Visual Studio 2010 arrives to give Azure a boost

Suite benefits from advanced integration with Azure and comes with bundled cloud services

The Imperial War Museum is using Visual Studio 10 to enhance its web site

Microsoft has announced UK airline BMI, multimedia publisher Trader Media Group and the Imperial War Museum as early adopters of the Visual Studio 2010 integrated development environment (IDE), which was officially launched on Monday.

Visual Studio 2010 is key to the success of Microsoft’s cloud computing solution, Azure. The suite benefits from advanced integration with Azure and comes with bundled cloud services.

Microsoft chief executive Steve Ballmer said last month that he was “betting the company” on Azure.

Trader Media Group’s internal IT team is using Visual Studio 2010 to develop a new search engine.

The Imperial War Museum has contracted web design specialist Armadillo to implement applications for its exhibits using the IDE.

Visual Studio 2010 comes in four versions: Premium, Professional, Test Professional, and Ultimate.

All versions except Test Professional are geared up to support Azure. Ultimate users get 250 compute hours, 7.5GB of storage, 3GB of SQL Server database capacity and are allowed one million .NET messages per month. Premium and Professional users get proportionately less compute, storage, SQL Server storage and .NET messages.

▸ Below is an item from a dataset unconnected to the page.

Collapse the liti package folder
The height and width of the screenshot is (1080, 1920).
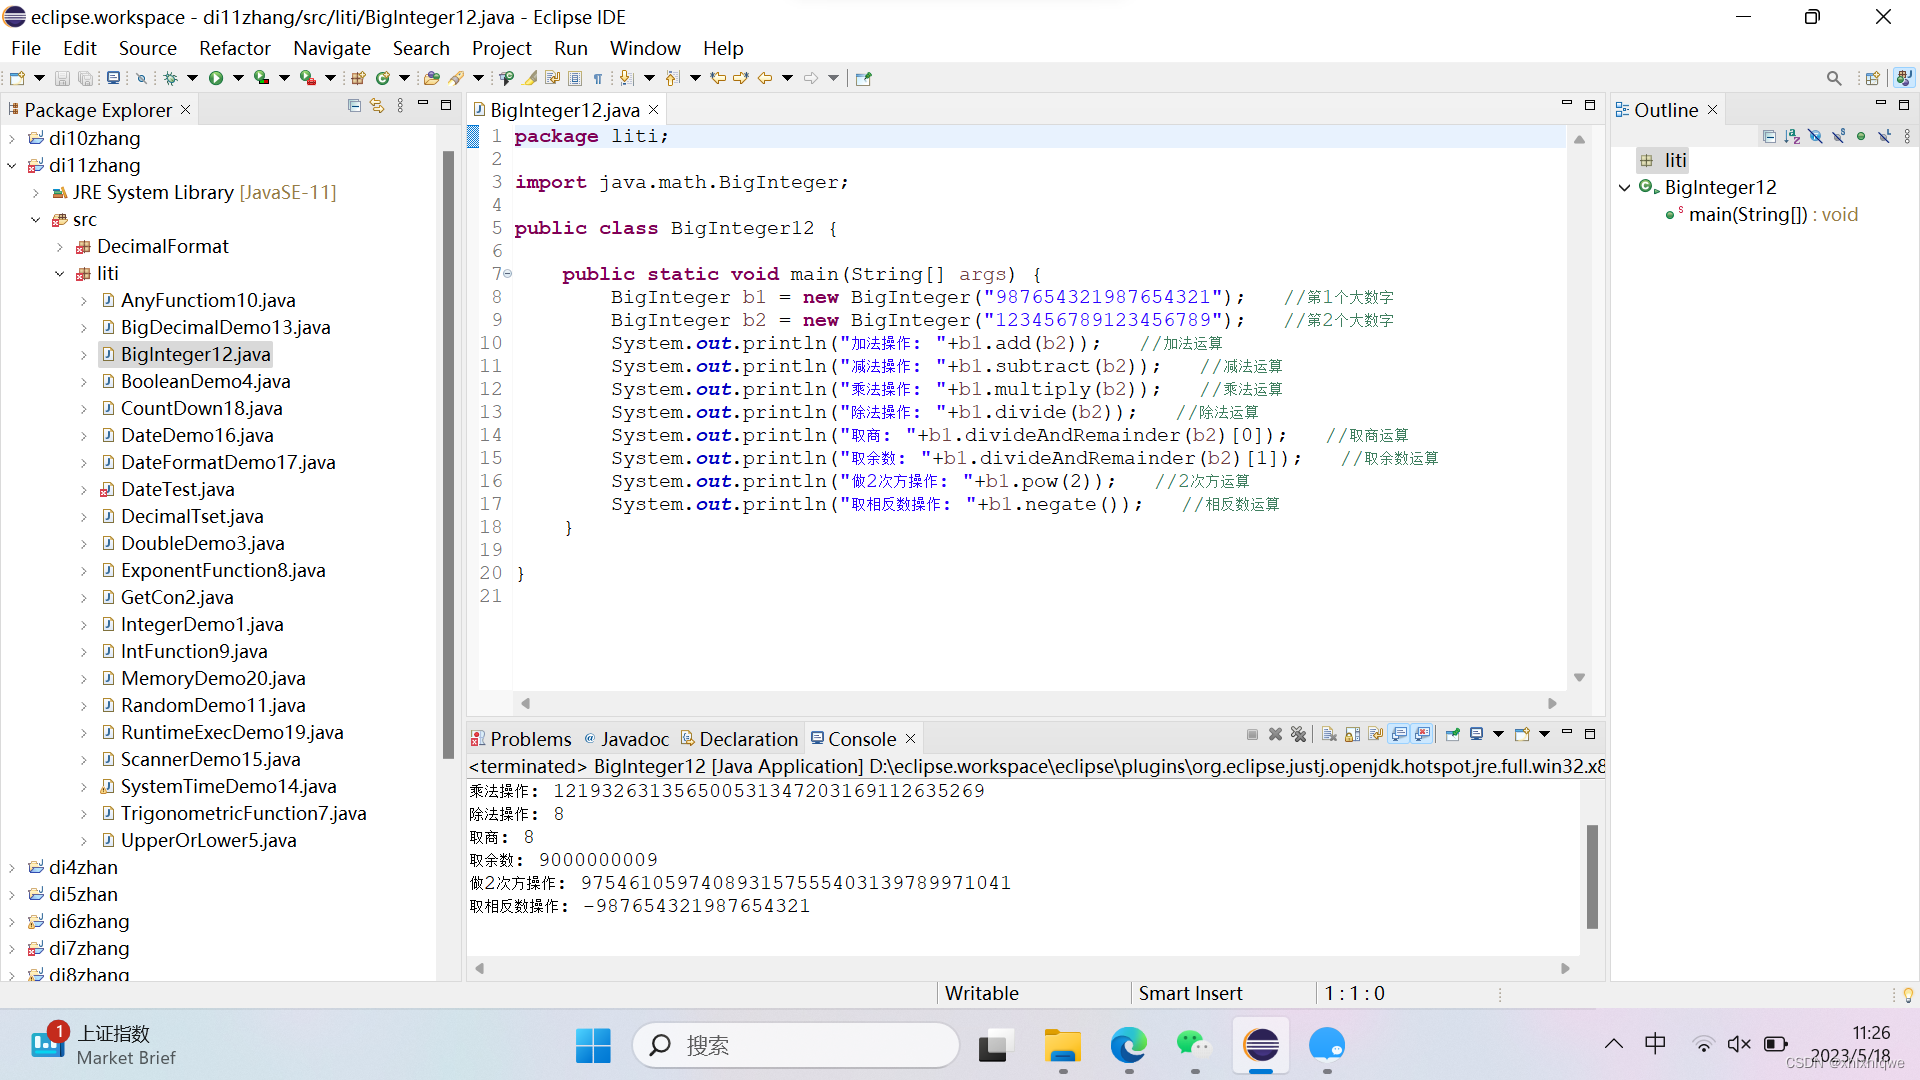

Bundled in with each version of IDE is a copy of Team Foundation Server – Microsoft’s programming collaboration platform that will automate software delivery and management.

The Team Foundation Server is accessed through Microsoft’s Client Access Licences (CALs). Each copy of Visual Studio will come with one CAL, and project managers will need one CAL per programmer requiring access to the Team Foundation Server.